Newtone, I don't disagree with anything in your post, but I do want to give my perspective on it. First -- and this is a guess -- I understand that you moved to Texas in 2010? If that's the case, I'm assuming that you were in Canada for the 3 or 4 years before that. It's worth pointing out that these were years of the global slump and the U.S. housing crash, and that you would have moved right at the time when housing prices were still depressed AND the Texas job market was improving. In other words, you went there at the right time; someone who moved to Alberta in 2000 could say the same thing.
Anyway, my thoughts:
- I'm not sure what you mean by self-sustaining, or why it's important.

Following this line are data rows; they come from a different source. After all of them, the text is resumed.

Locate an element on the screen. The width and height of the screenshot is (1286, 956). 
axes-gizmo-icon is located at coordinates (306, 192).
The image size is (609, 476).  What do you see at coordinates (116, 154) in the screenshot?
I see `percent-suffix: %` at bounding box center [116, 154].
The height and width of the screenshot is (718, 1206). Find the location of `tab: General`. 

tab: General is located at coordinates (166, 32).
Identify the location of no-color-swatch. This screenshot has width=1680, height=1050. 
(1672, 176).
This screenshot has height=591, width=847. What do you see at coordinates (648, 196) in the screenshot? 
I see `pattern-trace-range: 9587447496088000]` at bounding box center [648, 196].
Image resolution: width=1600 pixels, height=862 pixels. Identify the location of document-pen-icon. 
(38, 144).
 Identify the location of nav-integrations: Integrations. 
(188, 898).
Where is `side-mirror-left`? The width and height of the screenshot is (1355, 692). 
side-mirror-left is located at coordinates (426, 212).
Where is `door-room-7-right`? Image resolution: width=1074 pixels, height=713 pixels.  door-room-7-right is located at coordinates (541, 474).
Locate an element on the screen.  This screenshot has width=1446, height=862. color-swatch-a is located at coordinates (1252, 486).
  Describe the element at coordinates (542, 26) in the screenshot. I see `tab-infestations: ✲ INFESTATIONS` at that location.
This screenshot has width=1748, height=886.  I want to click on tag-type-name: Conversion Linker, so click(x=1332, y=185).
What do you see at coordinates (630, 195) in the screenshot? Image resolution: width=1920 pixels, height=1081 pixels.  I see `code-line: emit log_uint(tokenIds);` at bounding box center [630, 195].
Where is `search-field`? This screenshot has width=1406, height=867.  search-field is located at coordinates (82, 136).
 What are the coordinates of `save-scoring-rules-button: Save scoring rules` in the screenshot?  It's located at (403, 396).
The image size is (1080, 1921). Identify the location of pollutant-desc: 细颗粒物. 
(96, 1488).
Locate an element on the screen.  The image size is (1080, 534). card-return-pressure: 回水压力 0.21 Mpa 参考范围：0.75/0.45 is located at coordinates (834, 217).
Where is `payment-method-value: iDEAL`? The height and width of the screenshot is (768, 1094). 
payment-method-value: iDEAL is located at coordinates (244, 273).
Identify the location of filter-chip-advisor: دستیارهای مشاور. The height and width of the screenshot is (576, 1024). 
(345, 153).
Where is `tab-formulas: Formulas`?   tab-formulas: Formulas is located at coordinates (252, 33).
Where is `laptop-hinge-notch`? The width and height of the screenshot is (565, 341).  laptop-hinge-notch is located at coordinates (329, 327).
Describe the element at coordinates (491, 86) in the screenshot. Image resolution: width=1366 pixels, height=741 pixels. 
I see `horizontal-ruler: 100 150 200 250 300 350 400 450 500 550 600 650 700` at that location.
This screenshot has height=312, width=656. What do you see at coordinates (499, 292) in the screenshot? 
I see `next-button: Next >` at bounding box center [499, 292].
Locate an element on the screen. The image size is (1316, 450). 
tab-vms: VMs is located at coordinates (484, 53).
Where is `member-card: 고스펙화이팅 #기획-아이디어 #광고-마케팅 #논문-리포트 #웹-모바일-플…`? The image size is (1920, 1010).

There are global Canadian companies, they just tend not to be famous because they're in things like mining.
- Unemployment in the States is about the same as Canada right now; in 2010, it was higher. I don't understand why you would have been confident of finding another job in Houston but not in Canada, unless the local unemployment rate in Texas was lower. People in Alberta feel this way as well, it might be a mistake to extrapolate from Toronto to all of Canada.
- Canada fits the model of a small nation that is economically successful and expensive to live in, with a robust safety net; I don't see how this makes it a mafia nation. Norway is perhaps the most extreme example of this type, it's one pattern of development. The U.S. is another, where many things are cheaper but the safety net is weaker, and people pay more out-of-pocket.
Basically, everything you wrote I could write as well, but it would be describing my move from Victoria, B.C. to Edmonton, Alberta (obviously, a few details are different). That doesn't mean that either of us are right or wrong, but just that given the diversity of opportunities in both Canada and the U.S., it would be normal for some people to find success in one model, and others in the other.